TASK =
Lines that contain the string "This" are the ones to list; copy all of them from the records.

DATA PROVIDED =
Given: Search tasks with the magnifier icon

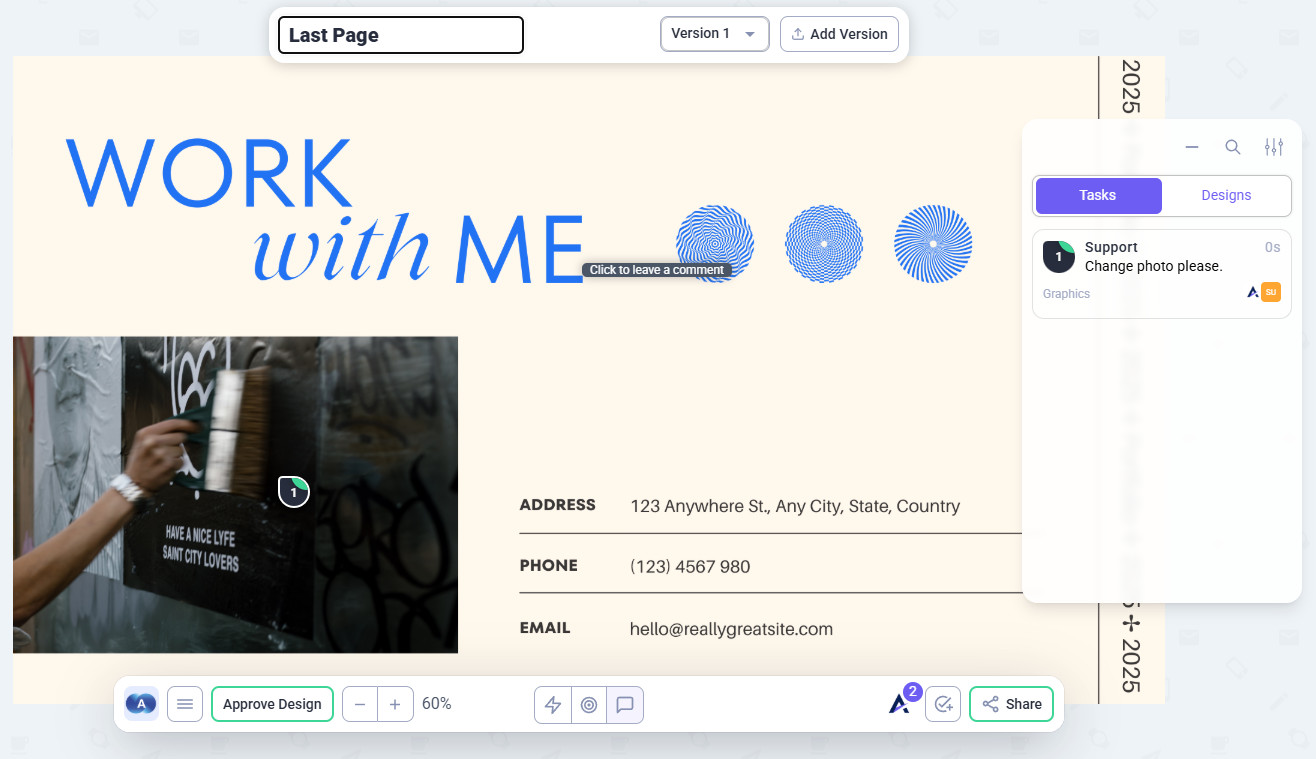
---
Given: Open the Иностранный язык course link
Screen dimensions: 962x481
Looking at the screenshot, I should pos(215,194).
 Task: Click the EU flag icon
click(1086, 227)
---
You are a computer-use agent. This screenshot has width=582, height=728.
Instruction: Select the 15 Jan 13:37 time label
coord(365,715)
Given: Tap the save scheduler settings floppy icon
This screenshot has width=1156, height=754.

THE COMPLETED TASK =
You are a computer-use agent. This screenshot has width=582, height=728.
This screenshot has width=1156, height=754.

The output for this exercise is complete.